» WORK ORDER:
In the data below, give the number of lines that contain the word "column". Nothing else is needed.

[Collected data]
——————

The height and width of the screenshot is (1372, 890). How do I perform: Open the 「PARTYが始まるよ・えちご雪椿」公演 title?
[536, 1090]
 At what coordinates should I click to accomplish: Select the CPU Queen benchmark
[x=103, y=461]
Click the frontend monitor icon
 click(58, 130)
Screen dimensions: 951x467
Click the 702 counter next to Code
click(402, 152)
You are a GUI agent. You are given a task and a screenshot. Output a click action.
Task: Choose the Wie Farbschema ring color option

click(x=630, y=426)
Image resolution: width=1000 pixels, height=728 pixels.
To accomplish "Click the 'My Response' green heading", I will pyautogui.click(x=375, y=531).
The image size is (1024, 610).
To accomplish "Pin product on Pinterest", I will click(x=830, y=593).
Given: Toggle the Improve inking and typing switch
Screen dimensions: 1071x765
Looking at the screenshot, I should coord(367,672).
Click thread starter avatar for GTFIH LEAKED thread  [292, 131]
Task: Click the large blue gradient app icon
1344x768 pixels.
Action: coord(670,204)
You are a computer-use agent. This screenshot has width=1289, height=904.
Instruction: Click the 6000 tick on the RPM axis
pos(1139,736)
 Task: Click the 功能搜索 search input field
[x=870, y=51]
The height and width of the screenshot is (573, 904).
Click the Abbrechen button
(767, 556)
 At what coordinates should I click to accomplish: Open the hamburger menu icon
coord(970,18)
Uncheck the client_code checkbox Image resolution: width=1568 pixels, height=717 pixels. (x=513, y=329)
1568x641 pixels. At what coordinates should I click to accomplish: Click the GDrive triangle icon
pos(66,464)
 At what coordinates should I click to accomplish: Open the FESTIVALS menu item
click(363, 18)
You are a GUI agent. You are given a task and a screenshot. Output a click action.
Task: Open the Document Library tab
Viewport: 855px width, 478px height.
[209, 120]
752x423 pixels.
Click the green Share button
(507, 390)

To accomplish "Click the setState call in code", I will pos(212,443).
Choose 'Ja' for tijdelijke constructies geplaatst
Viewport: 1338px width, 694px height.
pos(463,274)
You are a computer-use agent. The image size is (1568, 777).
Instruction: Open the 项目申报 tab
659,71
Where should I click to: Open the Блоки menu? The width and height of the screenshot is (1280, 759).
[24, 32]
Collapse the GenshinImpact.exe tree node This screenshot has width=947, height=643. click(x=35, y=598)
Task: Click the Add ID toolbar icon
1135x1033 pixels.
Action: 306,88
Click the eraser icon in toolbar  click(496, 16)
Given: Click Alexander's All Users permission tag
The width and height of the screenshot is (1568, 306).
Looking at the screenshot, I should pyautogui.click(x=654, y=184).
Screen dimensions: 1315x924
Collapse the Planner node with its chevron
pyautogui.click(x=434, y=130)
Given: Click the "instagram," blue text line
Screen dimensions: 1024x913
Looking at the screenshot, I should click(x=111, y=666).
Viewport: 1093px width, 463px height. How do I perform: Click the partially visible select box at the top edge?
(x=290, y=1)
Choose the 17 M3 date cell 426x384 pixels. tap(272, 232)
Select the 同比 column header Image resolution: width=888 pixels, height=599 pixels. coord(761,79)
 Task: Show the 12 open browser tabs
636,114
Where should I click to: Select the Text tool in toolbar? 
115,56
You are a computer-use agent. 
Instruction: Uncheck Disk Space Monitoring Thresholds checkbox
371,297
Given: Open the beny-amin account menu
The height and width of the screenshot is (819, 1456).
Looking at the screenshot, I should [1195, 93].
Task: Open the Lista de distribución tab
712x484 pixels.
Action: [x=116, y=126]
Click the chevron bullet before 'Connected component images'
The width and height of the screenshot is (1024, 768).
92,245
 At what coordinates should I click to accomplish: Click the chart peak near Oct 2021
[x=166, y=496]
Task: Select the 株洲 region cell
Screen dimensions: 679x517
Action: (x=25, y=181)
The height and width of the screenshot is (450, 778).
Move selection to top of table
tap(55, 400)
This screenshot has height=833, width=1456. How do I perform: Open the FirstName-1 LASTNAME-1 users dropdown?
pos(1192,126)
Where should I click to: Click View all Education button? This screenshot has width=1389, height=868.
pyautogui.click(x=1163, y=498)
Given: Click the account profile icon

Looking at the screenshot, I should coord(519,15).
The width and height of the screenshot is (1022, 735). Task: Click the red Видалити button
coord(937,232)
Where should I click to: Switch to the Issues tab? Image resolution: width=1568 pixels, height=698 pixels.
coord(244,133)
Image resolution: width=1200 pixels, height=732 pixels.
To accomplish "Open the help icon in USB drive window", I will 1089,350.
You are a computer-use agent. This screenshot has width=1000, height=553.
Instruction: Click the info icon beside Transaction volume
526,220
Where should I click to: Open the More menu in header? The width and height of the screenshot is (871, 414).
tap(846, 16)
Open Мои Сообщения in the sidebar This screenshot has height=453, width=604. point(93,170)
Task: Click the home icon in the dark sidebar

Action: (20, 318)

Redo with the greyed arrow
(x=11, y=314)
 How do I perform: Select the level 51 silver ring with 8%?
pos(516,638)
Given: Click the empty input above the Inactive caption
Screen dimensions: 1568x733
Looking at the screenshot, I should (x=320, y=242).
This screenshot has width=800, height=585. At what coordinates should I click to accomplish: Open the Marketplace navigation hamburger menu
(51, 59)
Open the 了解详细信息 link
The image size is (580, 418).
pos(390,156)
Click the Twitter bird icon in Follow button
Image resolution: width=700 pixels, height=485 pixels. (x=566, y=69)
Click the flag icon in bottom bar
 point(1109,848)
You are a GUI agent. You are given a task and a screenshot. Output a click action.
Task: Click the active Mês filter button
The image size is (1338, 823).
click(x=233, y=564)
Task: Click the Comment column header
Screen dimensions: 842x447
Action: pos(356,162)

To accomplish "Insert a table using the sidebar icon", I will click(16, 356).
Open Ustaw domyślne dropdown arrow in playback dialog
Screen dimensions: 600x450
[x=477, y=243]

——————

» EXERCISE ANSWER:
2